Reproduce the homework assignment word for word, starting at "Homework 1: Quarto, Basic" and ending at "Insert Your Name!!".

DOCUMENT EXTRACT:
* start *

Homework 1: Quarto, Basic Syntax and Data Importing
Spring 2024 MATH/COSC 3570 Introduction to Data Science by Dr. Cheng-Han Yu
Author
Insert Your Name!!
Published
May 2, 2024
1 Autobiography
Please introduce yourself. You can share anything, your hometown, major, family, hobbies, working experience, honors and awards, special skills, etc, yes anything! Your autobiography should include:
At least two paragraphs (Paragraphs are separated by a blank line)
Bold text
Italic text
Text with both bold AND italic font (Not mentioned in class, but you should be able to figure it out)
Clickable text with a hyperlink
Blockquote
Listed items
emoji (Add emoji to your writing by typing :EMOJICODE:, check emoji cheatsheet)
Use the chunk option results in the chunk labelled cat, so that the text output is “I love Marquette and Data Science!”.
cat("I love **Marquette** and *Data Science*!\n")
I love **Marquette** and *Data Science*!

* end *

MATERIAL SUPPLIED:
* start *

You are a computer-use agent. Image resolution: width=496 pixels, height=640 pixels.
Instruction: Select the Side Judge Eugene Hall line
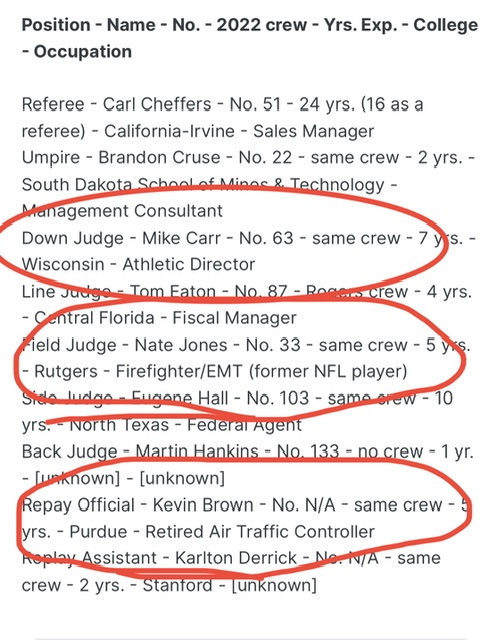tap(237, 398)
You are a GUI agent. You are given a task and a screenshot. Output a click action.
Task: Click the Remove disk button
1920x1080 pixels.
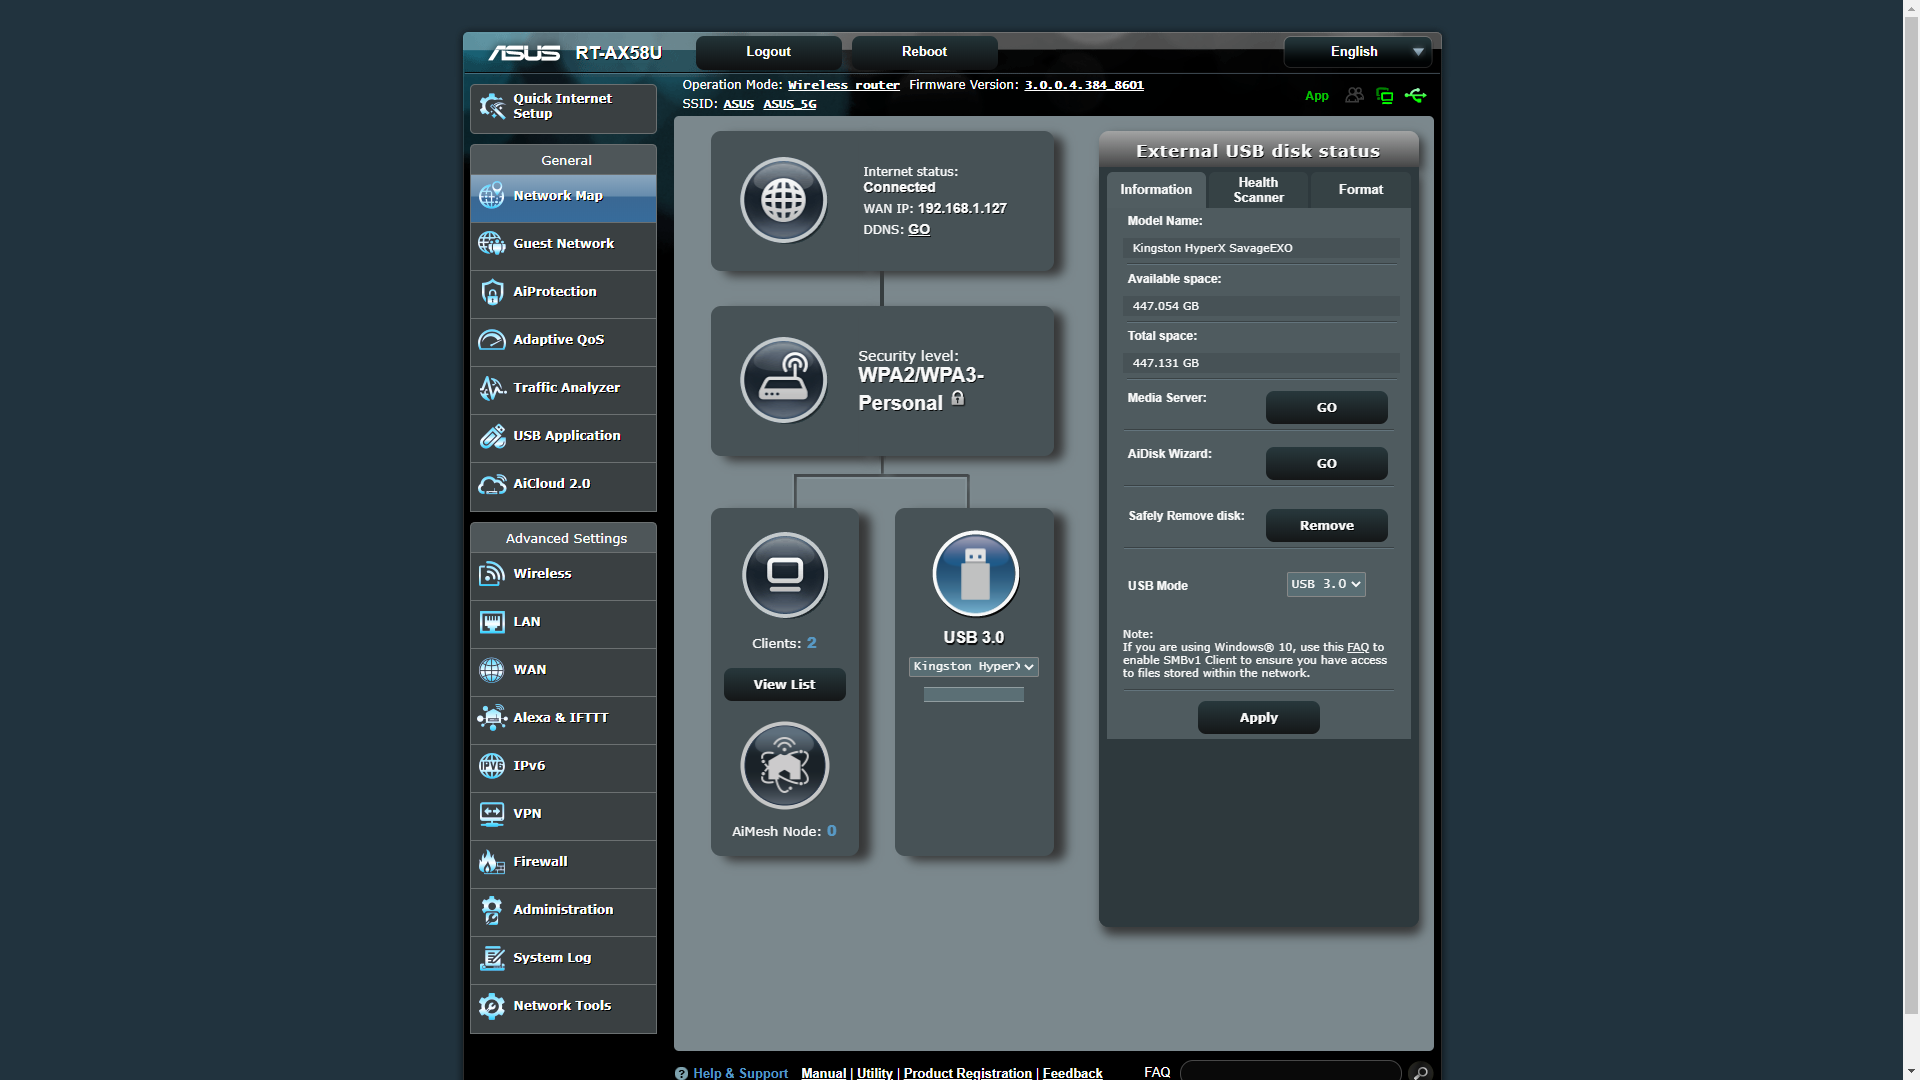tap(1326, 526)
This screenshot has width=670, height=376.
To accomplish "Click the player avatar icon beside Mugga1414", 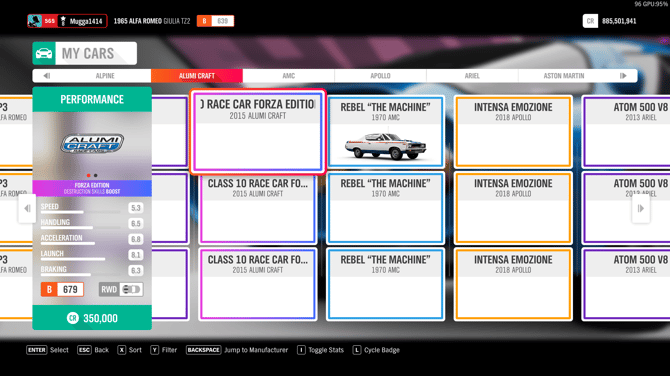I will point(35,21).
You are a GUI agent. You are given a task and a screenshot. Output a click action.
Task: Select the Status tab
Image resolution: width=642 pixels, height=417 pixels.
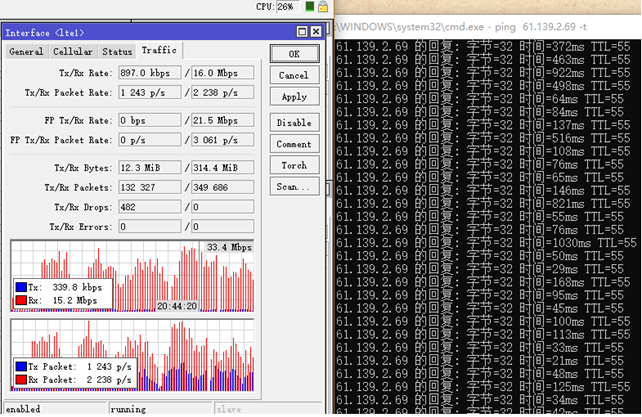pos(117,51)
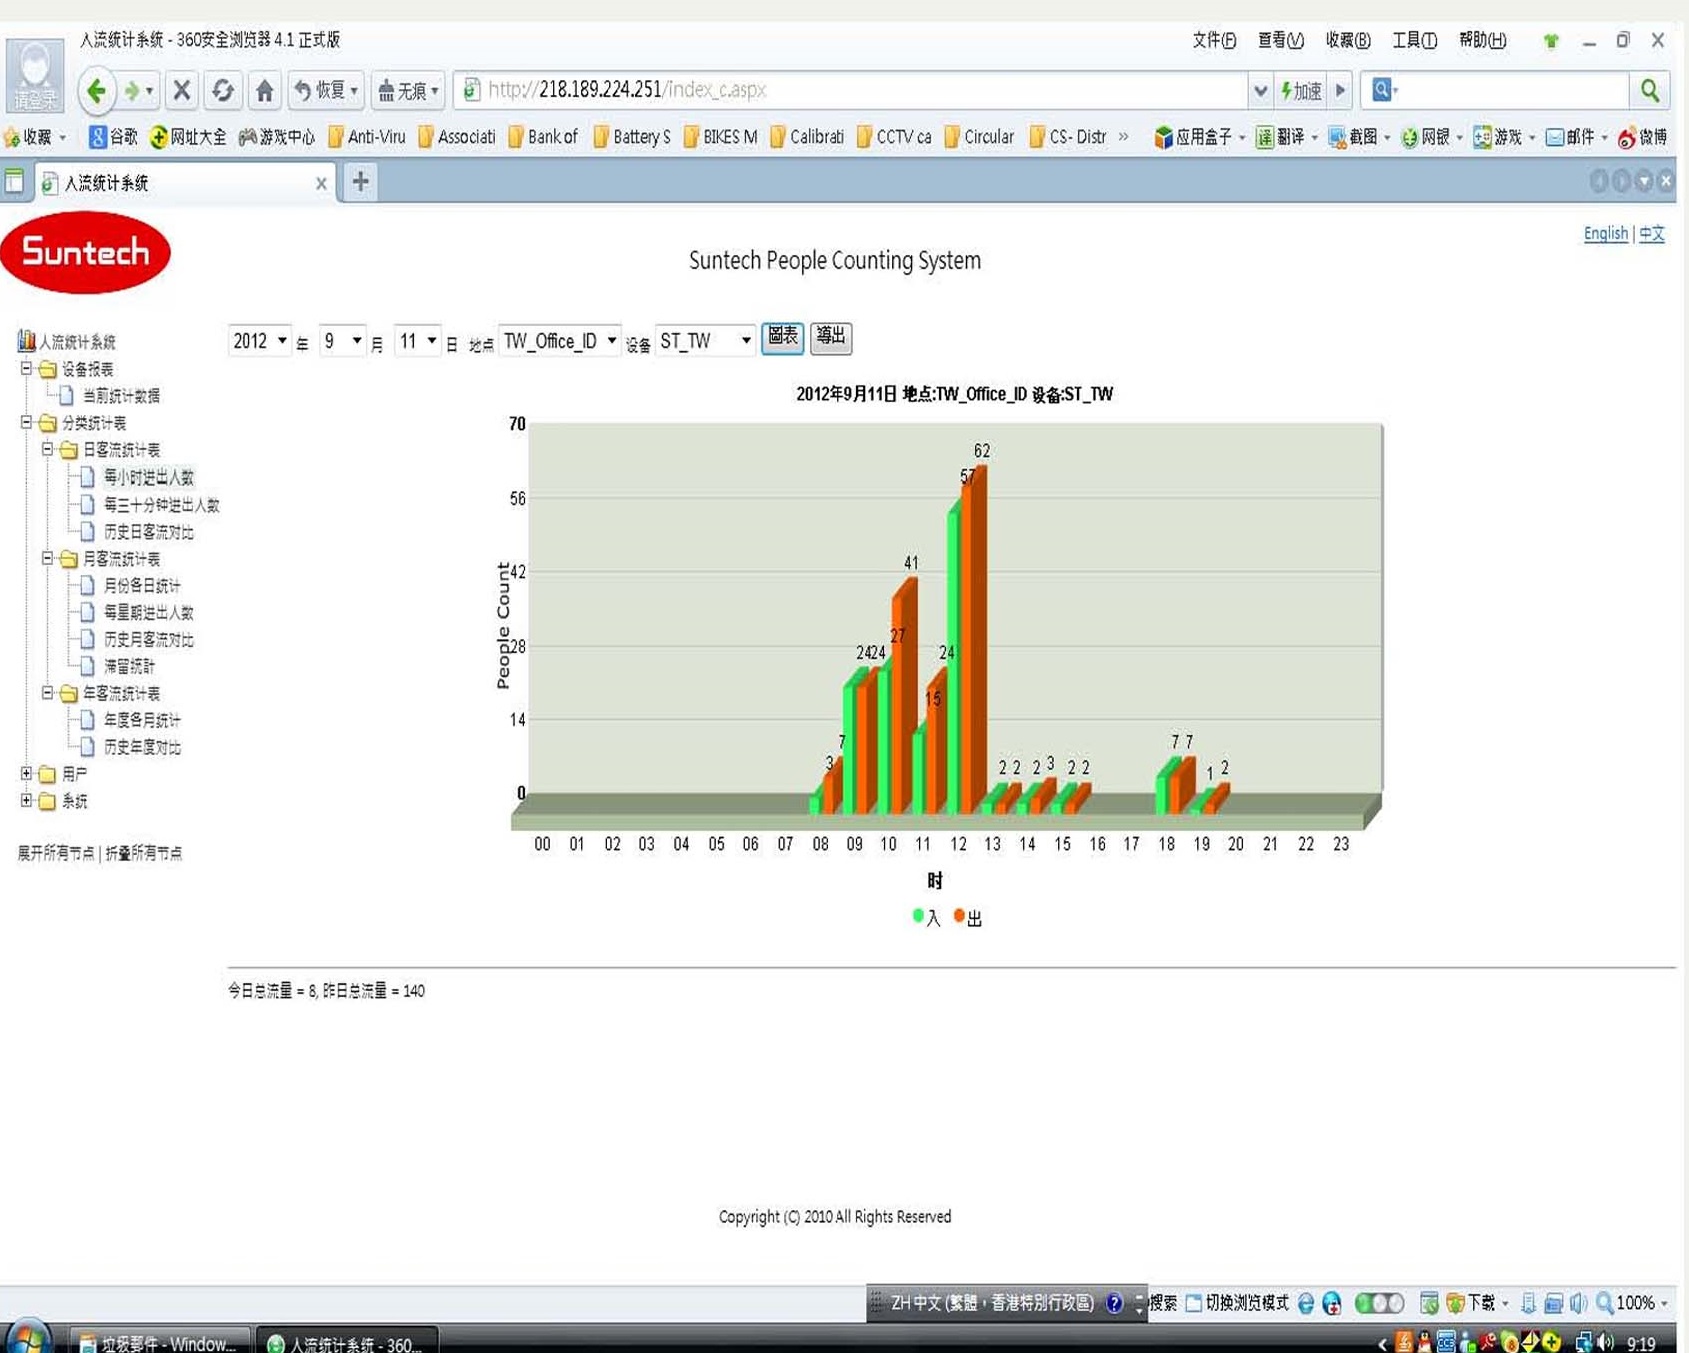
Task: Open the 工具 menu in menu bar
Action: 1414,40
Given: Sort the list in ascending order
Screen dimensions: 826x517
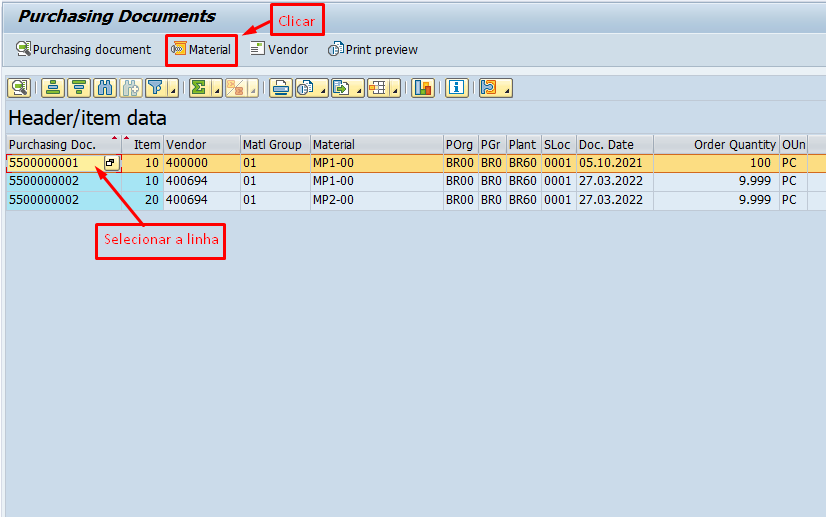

* end *

COMPLETE OUTPUT:
Homework 1: Quarto, Basic Syntax and Data Importing
Spring 2024 MATH/COSC 3570 Introduction to Data Science by Dr. Cheng-Han Yu
Author
Insert Your Name!!